* Set problem: Copy every one of the entries below, word for word and line for line.

* Records supplied:
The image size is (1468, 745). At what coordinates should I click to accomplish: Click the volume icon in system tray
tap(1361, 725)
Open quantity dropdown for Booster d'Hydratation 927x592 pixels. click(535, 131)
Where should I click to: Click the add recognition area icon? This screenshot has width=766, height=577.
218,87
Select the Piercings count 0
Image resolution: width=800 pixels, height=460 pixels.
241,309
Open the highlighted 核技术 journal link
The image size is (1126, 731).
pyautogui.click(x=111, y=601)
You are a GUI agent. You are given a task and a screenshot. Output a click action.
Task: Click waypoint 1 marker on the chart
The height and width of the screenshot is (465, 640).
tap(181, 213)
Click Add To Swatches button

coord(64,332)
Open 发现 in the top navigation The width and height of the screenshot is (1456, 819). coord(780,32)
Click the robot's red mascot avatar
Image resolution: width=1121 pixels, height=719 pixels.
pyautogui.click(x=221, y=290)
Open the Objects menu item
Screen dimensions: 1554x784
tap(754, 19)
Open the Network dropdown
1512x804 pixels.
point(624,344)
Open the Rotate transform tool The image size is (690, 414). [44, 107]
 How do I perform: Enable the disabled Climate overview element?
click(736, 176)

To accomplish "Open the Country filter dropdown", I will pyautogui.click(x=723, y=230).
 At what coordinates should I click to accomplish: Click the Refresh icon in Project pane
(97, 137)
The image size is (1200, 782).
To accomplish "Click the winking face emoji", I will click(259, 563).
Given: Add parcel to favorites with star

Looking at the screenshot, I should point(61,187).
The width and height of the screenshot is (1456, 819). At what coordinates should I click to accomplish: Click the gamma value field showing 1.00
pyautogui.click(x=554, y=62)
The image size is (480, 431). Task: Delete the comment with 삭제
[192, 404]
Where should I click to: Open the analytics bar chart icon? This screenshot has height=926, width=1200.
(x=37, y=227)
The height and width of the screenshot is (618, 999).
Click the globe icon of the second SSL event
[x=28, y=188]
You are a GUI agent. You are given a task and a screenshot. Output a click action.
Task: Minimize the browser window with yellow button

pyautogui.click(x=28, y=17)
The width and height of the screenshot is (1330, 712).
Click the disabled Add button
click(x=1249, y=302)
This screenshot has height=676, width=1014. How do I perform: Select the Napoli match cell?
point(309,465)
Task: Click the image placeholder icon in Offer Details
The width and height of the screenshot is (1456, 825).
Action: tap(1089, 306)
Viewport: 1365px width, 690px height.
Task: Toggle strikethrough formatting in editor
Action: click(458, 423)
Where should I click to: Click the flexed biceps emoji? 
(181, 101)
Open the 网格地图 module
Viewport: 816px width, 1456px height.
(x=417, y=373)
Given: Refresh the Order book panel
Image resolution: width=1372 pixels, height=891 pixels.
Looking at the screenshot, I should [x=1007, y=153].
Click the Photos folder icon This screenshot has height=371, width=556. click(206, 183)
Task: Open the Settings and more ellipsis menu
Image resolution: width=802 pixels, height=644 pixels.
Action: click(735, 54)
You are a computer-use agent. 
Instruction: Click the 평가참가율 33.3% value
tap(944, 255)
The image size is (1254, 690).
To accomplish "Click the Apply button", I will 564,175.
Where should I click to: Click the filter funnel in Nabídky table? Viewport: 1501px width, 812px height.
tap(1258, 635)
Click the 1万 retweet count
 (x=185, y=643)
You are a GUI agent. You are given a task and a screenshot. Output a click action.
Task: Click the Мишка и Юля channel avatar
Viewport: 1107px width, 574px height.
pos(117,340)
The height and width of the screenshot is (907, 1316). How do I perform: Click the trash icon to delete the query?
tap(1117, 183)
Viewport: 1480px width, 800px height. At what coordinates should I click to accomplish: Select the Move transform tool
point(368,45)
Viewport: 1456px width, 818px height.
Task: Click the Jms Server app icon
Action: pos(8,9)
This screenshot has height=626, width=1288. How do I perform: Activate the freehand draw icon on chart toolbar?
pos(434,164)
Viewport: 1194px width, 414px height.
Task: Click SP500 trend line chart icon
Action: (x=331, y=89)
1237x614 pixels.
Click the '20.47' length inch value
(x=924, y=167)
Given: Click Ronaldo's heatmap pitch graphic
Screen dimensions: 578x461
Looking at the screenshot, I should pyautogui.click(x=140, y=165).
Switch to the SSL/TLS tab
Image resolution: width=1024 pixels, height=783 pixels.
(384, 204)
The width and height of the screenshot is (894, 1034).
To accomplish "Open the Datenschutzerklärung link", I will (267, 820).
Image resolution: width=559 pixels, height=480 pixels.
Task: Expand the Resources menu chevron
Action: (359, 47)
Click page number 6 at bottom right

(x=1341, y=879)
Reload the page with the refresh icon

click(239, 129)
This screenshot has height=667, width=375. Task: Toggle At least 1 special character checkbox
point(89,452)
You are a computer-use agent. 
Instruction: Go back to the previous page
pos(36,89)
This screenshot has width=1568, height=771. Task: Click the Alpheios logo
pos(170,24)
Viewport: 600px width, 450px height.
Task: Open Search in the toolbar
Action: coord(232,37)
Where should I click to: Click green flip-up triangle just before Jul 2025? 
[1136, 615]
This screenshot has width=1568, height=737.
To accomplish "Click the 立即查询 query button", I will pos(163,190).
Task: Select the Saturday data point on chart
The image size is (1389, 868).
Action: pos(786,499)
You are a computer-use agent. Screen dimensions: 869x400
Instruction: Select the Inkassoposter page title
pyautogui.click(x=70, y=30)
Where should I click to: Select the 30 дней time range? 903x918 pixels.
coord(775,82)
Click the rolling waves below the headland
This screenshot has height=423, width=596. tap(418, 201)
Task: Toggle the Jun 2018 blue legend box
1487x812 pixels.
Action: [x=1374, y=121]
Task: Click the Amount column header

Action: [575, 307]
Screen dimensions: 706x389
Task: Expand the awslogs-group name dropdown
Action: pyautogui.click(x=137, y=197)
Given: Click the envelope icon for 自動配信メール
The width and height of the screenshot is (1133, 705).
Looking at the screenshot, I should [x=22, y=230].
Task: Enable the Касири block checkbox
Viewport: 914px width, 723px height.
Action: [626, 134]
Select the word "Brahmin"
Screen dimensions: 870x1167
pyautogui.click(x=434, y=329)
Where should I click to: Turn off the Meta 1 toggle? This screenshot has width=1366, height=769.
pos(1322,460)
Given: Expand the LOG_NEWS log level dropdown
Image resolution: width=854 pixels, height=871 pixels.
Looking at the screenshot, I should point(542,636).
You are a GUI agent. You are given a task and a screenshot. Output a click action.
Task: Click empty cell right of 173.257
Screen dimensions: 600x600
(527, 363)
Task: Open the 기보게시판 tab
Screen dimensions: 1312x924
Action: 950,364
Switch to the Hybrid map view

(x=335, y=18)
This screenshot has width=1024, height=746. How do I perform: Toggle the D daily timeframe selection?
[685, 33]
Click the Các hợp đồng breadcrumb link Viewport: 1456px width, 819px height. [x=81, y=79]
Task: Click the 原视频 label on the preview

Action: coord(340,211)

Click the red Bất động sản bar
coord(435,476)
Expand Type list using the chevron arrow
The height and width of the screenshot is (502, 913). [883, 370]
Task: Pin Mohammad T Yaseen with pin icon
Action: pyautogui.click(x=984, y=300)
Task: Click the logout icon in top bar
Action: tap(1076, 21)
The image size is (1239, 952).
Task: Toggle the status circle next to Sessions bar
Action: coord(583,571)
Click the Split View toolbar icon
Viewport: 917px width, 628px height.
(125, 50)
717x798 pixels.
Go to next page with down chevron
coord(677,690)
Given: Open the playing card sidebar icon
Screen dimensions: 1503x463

* Response below:
The image size is (1468, 745). At what coordinates should I click to accomplish: Click the volume icon in system tray
tap(1361, 725)
Open quantity dropdown for Booster d'Hydratation 927x592 pixels. click(535, 131)
Where should I click to: Click the add recognition area icon? This screenshot has width=766, height=577.
218,87
Select the Piercings count 0
Image resolution: width=800 pixels, height=460 pixels.
241,309
Open the highlighted 核技术 journal link
The image size is (1126, 731).
pyautogui.click(x=111, y=601)
You are a GUI agent. You are given a task and a screenshot. Output a click action.
Task: Click waypoint 1 marker on the chart
The height and width of the screenshot is (465, 640).
tap(181, 213)
Click Add To Swatches button

coord(64,332)
Open 发现 in the top navigation The width and height of the screenshot is (1456, 819). coord(780,32)
Click the robot's red mascot avatar
Image resolution: width=1121 pixels, height=719 pixels.
pyautogui.click(x=221, y=290)
Open the Objects menu item
Screen dimensions: 1554x784
tap(754, 19)
Open the Network dropdown
1512x804 pixels.
point(624,344)
Open the Rotate transform tool The image size is (690, 414). [44, 107]
 How do I perform: Enable the disabled Climate overview element?
click(736, 176)

To accomplish "Open the Country filter dropdown", I will pyautogui.click(x=723, y=230).
 At what coordinates should I click to accomplish: Click the Refresh icon in Project pane
(97, 137)
The image size is (1200, 782).
To accomplish "Click the winking face emoji", I will click(259, 563).
Given: Add parcel to favorites with star

Looking at the screenshot, I should point(61,187).
The width and height of the screenshot is (1456, 819). At what coordinates should I click to accomplish: Click the gamma value field showing 1.00
pyautogui.click(x=554, y=62)
The image size is (480, 431). Task: Delete the comment with 삭제
[192, 404]
Where should I click to: Open the analytics bar chart icon? This screenshot has height=926, width=1200.
(x=37, y=227)
The height and width of the screenshot is (618, 999).
Click the globe icon of the second SSL event
[x=28, y=188]
You are a GUI agent. You are given a task and a screenshot. Output a click action.
Task: Minimize the browser window with yellow button

pyautogui.click(x=28, y=17)
The width and height of the screenshot is (1330, 712).
Click the disabled Add button
click(x=1249, y=302)
This screenshot has height=676, width=1014. How do I perform: Select the Napoli match cell?
point(309,465)
Task: Click the image placeholder icon in Offer Details
The width and height of the screenshot is (1456, 825).
Action: tap(1089, 306)
Viewport: 1365px width, 690px height.
Task: Toggle strikethrough formatting in editor
Action: click(458, 423)
Where should I click to: Click the flexed biceps emoji? 
(181, 101)
Open the 网格地图 module
Viewport: 816px width, 1456px height.
(x=417, y=373)
Given: Refresh the Order book panel
Image resolution: width=1372 pixels, height=891 pixels.
Looking at the screenshot, I should [x=1007, y=153].
Click the Photos folder icon This screenshot has height=371, width=556. click(206, 183)
Task: Open the Settings and more ellipsis menu
Image resolution: width=802 pixels, height=644 pixels.
Action: click(735, 54)
You are a computer-use agent. 
Instruction: Click the 평가참가율 33.3% value
tap(944, 255)
The image size is (1254, 690).
To accomplish "Click the Apply button", I will 564,175.
Where should I click to: Click the filter funnel in Nabídky table? Viewport: 1501px width, 812px height.
tap(1258, 635)
Click the 1万 retweet count
 (x=185, y=643)
You are a GUI agent. You are given a task and a screenshot. Output a click action.
Task: Click the Мишка и Юля channel avatar
Viewport: 1107px width, 574px height.
pos(117,340)
The height and width of the screenshot is (907, 1316). How do I perform: Click the trash icon to delete the query?
tap(1117, 183)
Viewport: 1480px width, 800px height. At what coordinates should I click to accomplish: Select the Move transform tool
point(368,45)
Viewport: 1456px width, 818px height.
Task: Click the Jms Server app icon
Action: pos(8,9)
This screenshot has height=626, width=1288. How do I perform: Activate the freehand draw icon on chart toolbar?
pos(434,164)
Viewport: 1194px width, 414px height.
Task: Click SP500 trend line chart icon
Action: (x=331, y=89)
1237x614 pixels.
Click the '20.47' length inch value
(x=924, y=167)
Given: Click Ronaldo's heatmap pitch graphic
Screen dimensions: 578x461
Looking at the screenshot, I should pyautogui.click(x=140, y=165).
Switch to the SSL/TLS tab
Image resolution: width=1024 pixels, height=783 pixels.
(384, 204)
The width and height of the screenshot is (894, 1034).
To accomplish "Open the Datenschutzerklärung link", I will (267, 820).
Image resolution: width=559 pixels, height=480 pixels.
Task: Expand the Resources menu chevron
Action: (359, 47)
Click page number 6 at bottom right

(x=1341, y=879)
Reload the page with the refresh icon

click(239, 129)
This screenshot has height=667, width=375. Task: Toggle At least 1 special character checkbox
point(89,452)
You are a computer-use agent. 
Instruction: Go back to the previous page
pos(36,89)
This screenshot has width=1568, height=771. Task: Click the Alpheios logo
pos(170,24)
Viewport: 600px width, 450px height.
Task: Open Search in the toolbar
Action: coord(232,37)
Where should I click to: Click green flip-up triangle just before Jul 2025? 
[1136, 615]
This screenshot has width=1568, height=737.
To accomplish "Click the 立即查询 query button", I will pos(163,190).
Task: Select the Saturday data point on chart
The image size is (1389, 868).
Action: pos(786,499)
You are a computer-use agent. Screen dimensions: 869x400
Instruction: Select the Inkassoposter page title
pyautogui.click(x=70, y=30)
Where should I click to: Select the 30 дней time range? 903x918 pixels.
coord(775,82)
Click the rolling waves below the headland
This screenshot has height=423, width=596. tap(418, 201)
Task: Toggle the Jun 2018 blue legend box
1487x812 pixels.
Action: [x=1374, y=121]
Task: Click the Amount column header

Action: [575, 307]
Screen dimensions: 706x389
Task: Expand the awslogs-group name dropdown
Action: pyautogui.click(x=137, y=197)
Given: Click the envelope icon for 自動配信メール
The width and height of the screenshot is (1133, 705).
Looking at the screenshot, I should [x=22, y=230].
Task: Enable the Касири block checkbox
Viewport: 914px width, 723px height.
Action: [626, 134]
Select the word "Brahmin"
Screen dimensions: 870x1167
pyautogui.click(x=434, y=329)
Where should I click to: Turn off the Meta 1 toggle? This screenshot has width=1366, height=769.
pos(1322,460)
Given: Expand the LOG_NEWS log level dropdown
Image resolution: width=854 pixels, height=871 pixels.
Looking at the screenshot, I should point(542,636).
You are a GUI agent. You are given a task and a screenshot. Output a click action.
Task: Click empty cell right of 173.257
Screen dimensions: 600x600
(527, 363)
Task: Open the 기보게시판 tab
Screen dimensions: 1312x924
Action: 950,364
Switch to the Hybrid map view

(x=335, y=18)
This screenshot has width=1024, height=746. How do I perform: Toggle the D daily timeframe selection?
[685, 33]
Click the Các hợp đồng breadcrumb link Viewport: 1456px width, 819px height. [x=81, y=79]
Task: Click the 原视频 label on the preview

Action: coord(340,211)

Click the red Bất động sản bar
coord(435,476)
Expand Type list using the chevron arrow
The height and width of the screenshot is (502, 913). [883, 370]
Task: Pin Mohammad T Yaseen with pin icon
Action: pyautogui.click(x=984, y=300)
Task: Click the logout icon in top bar
Action: tap(1076, 21)
The image size is (1239, 952).
Task: Toggle the status circle next to Sessions bar
Action: coord(583,571)
Click the Split View toolbar icon
Viewport: 917px width, 628px height.
(125, 50)
717x798 pixels.
Go to next page with down chevron
coord(677,690)
Given: Open the playing card sidebar icon
Screen dimensions: 1503x463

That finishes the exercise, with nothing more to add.